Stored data

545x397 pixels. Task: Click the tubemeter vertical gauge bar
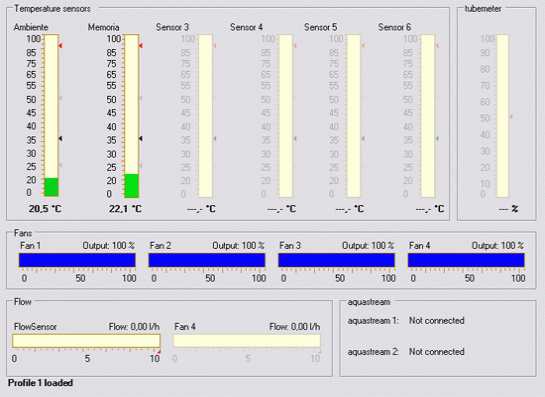503,116
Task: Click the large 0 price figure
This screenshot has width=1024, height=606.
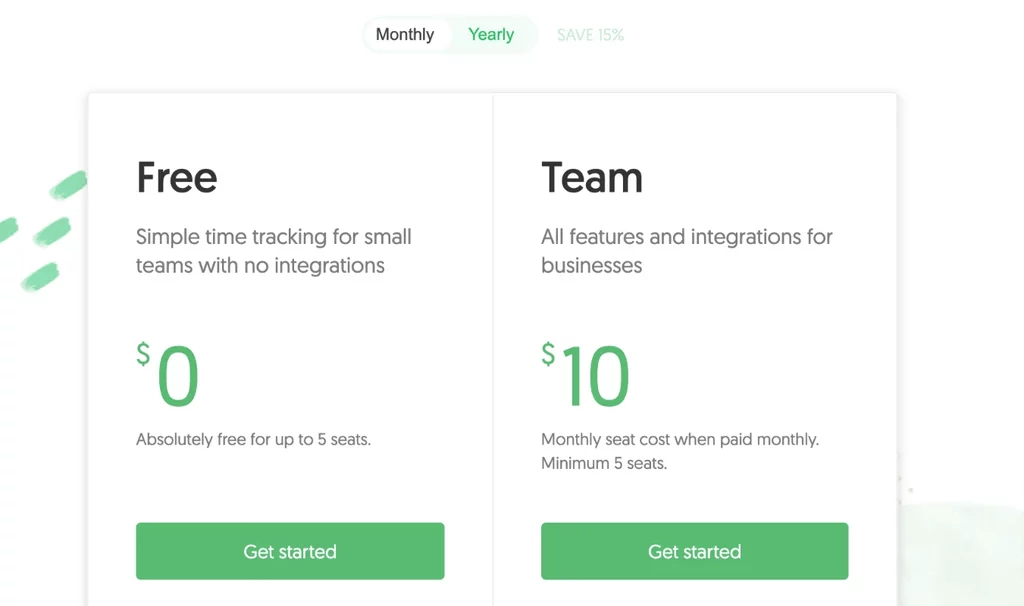Action: coord(179,377)
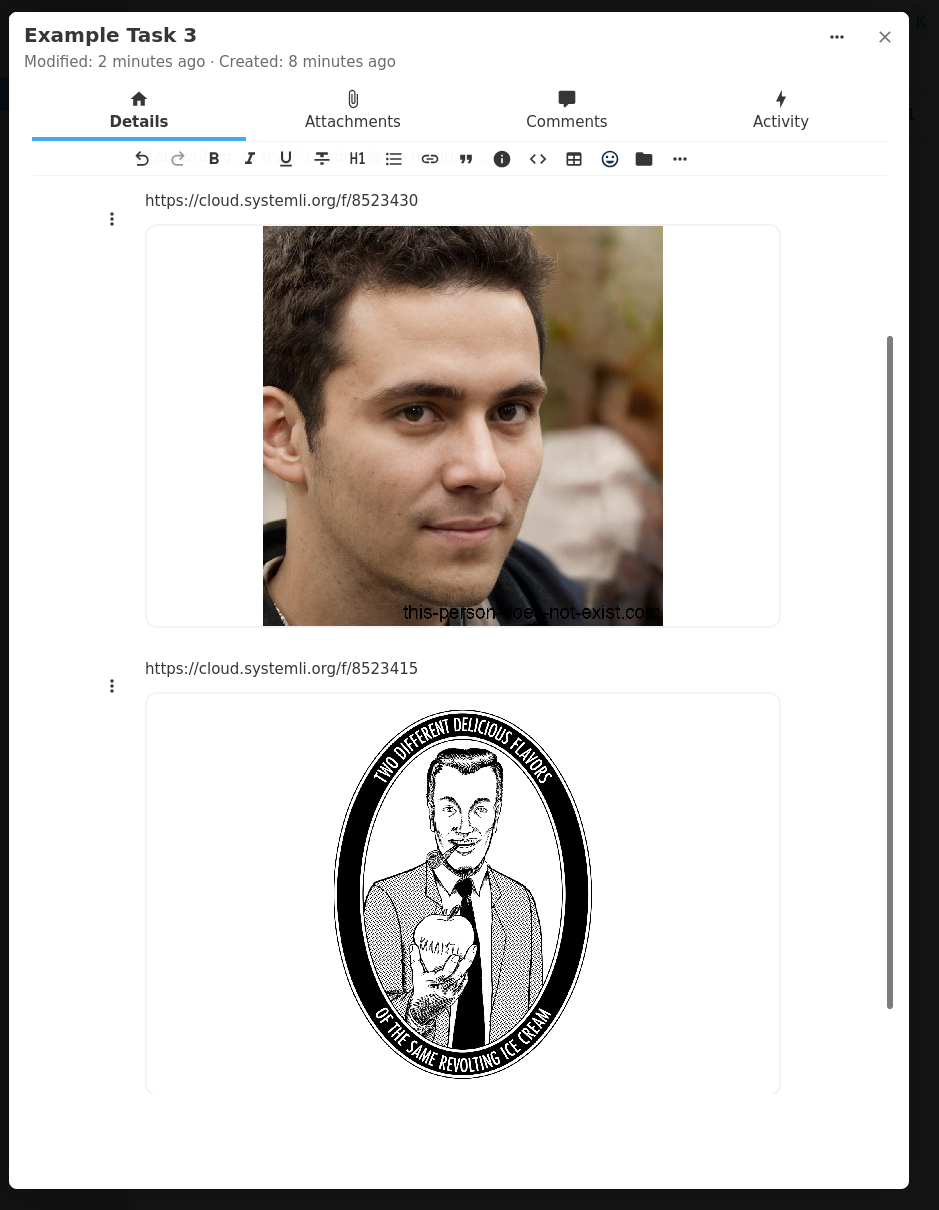
Task: Click the redo arrow in editor toolbar
Action: coord(178,159)
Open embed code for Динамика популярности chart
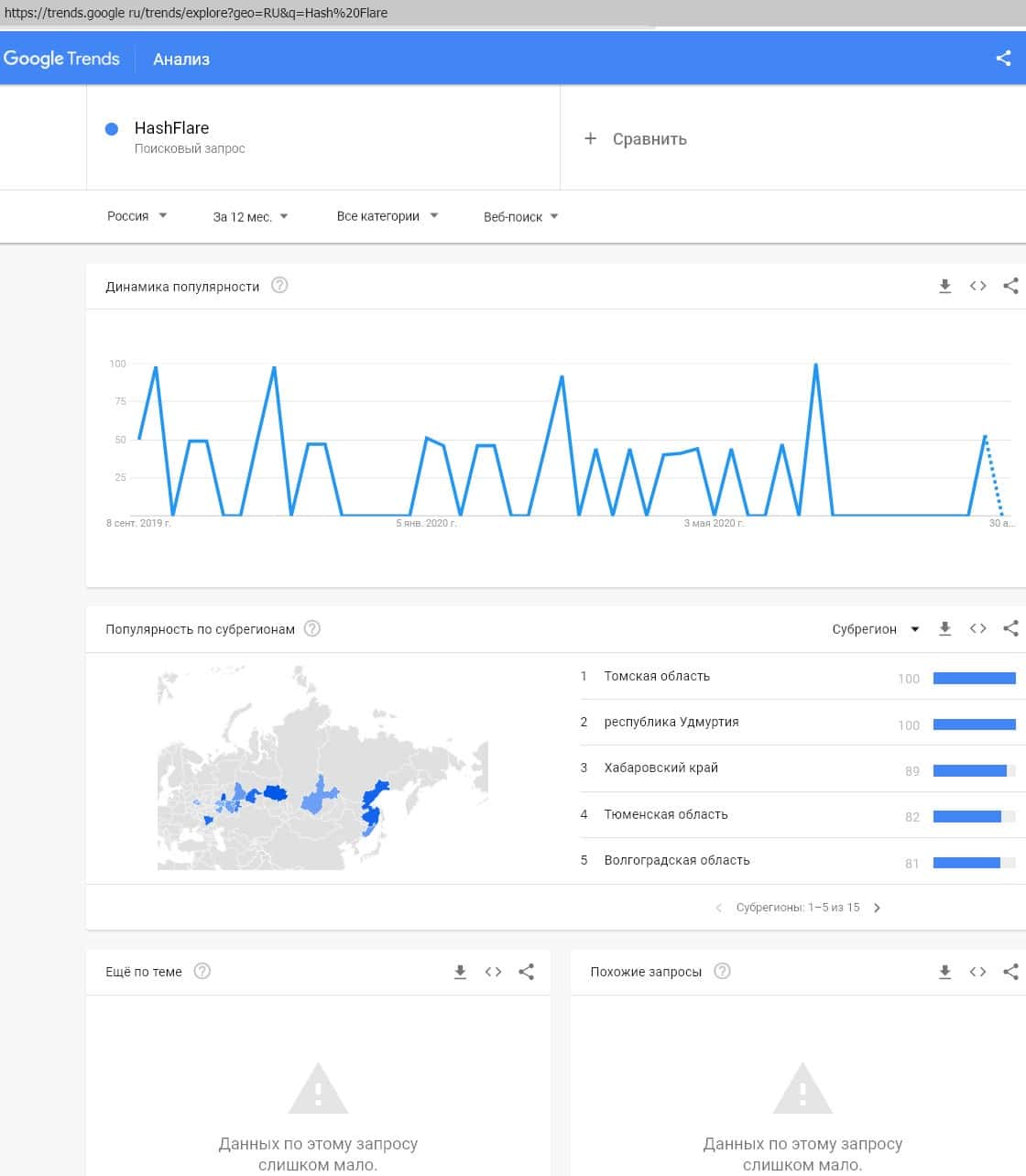 (x=977, y=287)
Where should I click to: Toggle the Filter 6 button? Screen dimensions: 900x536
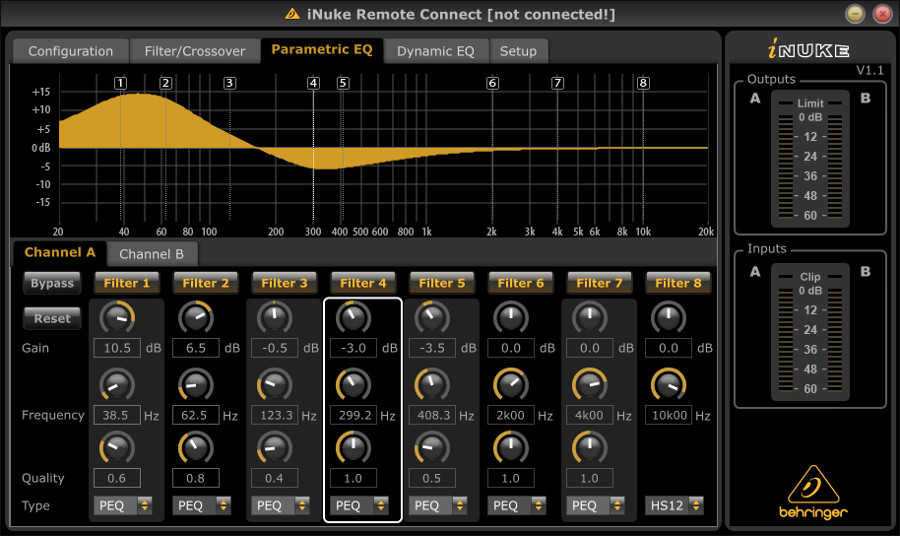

__Directions__
In repeating the entries, exclude the pictures and alter nothing else.

__Answer for the task__
545x397 pixels. Task: Click the tubemeter vertical gauge bar
503,116
Task: Click the large 0 price figure
This screenshot has width=1024, height=606.
Action: coord(179,377)
Task: Click the redo arrow in editor toolbar
Action: coord(178,159)
Open embed code for Динамика популярности chart
 (x=977, y=287)
Where should I click to: Toggle the Filter 6 button? Screen dimensions: 900x536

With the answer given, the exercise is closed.